* [Your goal]: Could you write the entries out again, exactly as they appear?

[Stored data entries]
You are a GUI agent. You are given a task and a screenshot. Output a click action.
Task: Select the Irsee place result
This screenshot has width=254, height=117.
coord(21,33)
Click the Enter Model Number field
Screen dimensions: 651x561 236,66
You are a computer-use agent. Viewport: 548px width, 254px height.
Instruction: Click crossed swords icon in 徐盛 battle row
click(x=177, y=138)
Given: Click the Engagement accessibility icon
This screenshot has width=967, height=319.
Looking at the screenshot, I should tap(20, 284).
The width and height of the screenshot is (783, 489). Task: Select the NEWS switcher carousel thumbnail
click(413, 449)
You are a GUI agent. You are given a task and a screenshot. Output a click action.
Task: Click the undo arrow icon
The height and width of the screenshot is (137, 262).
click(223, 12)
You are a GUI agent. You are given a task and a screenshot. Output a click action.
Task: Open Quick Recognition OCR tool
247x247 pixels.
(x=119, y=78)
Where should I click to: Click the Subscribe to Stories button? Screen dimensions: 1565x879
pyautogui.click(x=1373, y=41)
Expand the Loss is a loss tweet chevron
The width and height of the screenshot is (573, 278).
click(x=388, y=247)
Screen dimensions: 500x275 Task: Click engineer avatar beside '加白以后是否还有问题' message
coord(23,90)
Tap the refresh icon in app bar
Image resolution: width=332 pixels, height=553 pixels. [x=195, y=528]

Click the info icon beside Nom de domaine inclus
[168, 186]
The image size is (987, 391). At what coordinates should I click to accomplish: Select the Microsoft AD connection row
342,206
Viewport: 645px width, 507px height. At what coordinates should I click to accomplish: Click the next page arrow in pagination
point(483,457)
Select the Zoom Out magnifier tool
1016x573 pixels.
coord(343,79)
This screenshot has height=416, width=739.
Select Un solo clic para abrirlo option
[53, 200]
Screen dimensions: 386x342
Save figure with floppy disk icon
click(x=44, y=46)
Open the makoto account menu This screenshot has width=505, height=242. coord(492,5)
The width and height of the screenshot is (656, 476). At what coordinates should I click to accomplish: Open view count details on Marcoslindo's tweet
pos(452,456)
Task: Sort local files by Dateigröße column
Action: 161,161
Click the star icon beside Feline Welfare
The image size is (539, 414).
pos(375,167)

* [Exercise output]:
You are a GUI agent. You are given a task and a screenshot. Output a click action.
Task: Select the Irsee place result
This screenshot has width=254, height=117.
coord(21,33)
Click the Enter Model Number field
Screen dimensions: 651x561 236,66
You are a computer-use agent. Viewport: 548px width, 254px height.
Instruction: Click crossed swords icon in 徐盛 battle row
click(x=177, y=138)
Given: Click the Engagement accessibility icon
This screenshot has width=967, height=319.
Looking at the screenshot, I should tap(20, 284).
The width and height of the screenshot is (783, 489). Task: Select the NEWS switcher carousel thumbnail
click(413, 449)
You are a GUI agent. You are given a task and a screenshot. Output a click action.
Task: Click the undo arrow icon
The height and width of the screenshot is (137, 262).
click(223, 12)
You are a GUI agent. You are given a task and a screenshot. Output a click action.
Task: Open Quick Recognition OCR tool
247x247 pixels.
(x=119, y=78)
Where should I click to: Click the Subscribe to Stories button? Screen dimensions: 1565x879
pyautogui.click(x=1373, y=41)
Expand the Loss is a loss tweet chevron
The width and height of the screenshot is (573, 278).
click(x=388, y=247)
Screen dimensions: 500x275 Task: Click engineer avatar beside '加白以后是否还有问题' message
coord(23,90)
Tap the refresh icon in app bar
Image resolution: width=332 pixels, height=553 pixels. [x=195, y=528]

Click the info icon beside Nom de domaine inclus
[168, 186]
The image size is (987, 391). At what coordinates should I click to accomplish: Select the Microsoft AD connection row
342,206
Viewport: 645px width, 507px height. At what coordinates should I click to accomplish: Click the next page arrow in pagination
point(483,457)
Select the Zoom Out magnifier tool
1016x573 pixels.
coord(343,79)
This screenshot has height=416, width=739.
Select Un solo clic para abrirlo option
[53, 200]
Screen dimensions: 386x342
Save figure with floppy disk icon
click(x=44, y=46)
Open the makoto account menu This screenshot has width=505, height=242. coord(492,5)
The width and height of the screenshot is (656, 476). At what coordinates should I click to accomplish: Open view count details on Marcoslindo's tweet
pos(452,456)
Task: Sort local files by Dateigröße column
Action: 161,161
Click the star icon beside Feline Welfare
The image size is (539, 414).
pos(375,167)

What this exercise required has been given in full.